• [PROBLEM REQUIREMENTS]
Reproduce verbatim the lines from the start of the records up to and including the line containing "coordinates (1153, 72).".

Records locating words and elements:
-*-*-

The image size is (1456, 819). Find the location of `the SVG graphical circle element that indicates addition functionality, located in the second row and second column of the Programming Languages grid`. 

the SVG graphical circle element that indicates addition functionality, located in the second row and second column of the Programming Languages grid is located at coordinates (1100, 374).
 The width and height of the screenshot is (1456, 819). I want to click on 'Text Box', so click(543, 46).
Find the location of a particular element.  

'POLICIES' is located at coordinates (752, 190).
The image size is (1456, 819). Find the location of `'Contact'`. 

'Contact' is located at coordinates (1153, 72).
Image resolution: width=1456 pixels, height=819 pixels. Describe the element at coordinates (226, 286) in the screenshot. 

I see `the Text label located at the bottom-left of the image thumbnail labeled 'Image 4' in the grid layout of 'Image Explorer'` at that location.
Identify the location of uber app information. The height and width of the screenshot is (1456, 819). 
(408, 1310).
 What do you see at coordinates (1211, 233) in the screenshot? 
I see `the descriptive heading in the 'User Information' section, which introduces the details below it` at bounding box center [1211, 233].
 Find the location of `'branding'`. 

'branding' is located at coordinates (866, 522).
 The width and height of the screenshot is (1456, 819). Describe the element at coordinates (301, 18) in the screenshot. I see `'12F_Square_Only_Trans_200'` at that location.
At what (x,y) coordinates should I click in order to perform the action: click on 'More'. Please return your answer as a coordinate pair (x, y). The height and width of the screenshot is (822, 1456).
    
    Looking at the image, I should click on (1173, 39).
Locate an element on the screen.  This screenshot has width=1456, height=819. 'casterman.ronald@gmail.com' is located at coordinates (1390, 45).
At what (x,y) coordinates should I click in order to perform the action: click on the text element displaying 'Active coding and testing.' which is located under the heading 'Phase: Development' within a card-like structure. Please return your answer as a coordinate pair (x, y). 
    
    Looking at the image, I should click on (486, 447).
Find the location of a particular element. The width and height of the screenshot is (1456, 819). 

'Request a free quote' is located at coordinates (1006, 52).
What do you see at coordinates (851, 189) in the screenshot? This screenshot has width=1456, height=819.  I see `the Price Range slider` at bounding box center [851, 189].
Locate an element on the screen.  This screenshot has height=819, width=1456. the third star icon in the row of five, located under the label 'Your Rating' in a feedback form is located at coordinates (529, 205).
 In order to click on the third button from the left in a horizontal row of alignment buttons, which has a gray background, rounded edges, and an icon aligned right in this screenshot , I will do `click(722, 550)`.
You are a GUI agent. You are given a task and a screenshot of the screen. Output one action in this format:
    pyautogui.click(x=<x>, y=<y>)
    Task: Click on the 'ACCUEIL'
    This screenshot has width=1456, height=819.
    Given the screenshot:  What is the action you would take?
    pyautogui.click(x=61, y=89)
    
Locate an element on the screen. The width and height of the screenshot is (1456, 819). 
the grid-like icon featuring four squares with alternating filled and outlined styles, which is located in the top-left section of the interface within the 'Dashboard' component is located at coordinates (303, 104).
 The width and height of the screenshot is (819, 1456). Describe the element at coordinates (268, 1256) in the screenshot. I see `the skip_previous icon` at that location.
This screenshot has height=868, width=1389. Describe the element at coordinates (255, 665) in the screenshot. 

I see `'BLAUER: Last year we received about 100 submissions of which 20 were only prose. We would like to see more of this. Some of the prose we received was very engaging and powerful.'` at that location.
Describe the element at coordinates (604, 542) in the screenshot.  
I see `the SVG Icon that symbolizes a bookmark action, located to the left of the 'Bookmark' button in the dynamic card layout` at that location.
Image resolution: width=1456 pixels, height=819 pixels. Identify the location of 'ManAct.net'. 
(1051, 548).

-*-*-

• [OUTPUT FOR THIS EXERCISE]
The image size is (1456, 819). Find the location of `the SVG graphical circle element that indicates addition functionality, located in the second row and second column of the Programming Languages grid`. 

the SVG graphical circle element that indicates addition functionality, located in the second row and second column of the Programming Languages grid is located at coordinates (1100, 374).
 The width and height of the screenshot is (1456, 819). I want to click on 'Text Box', so click(543, 46).
Find the location of a particular element.  

'POLICIES' is located at coordinates (752, 190).
The image size is (1456, 819). Find the location of `'Contact'`. 

'Contact' is located at coordinates (1153, 72).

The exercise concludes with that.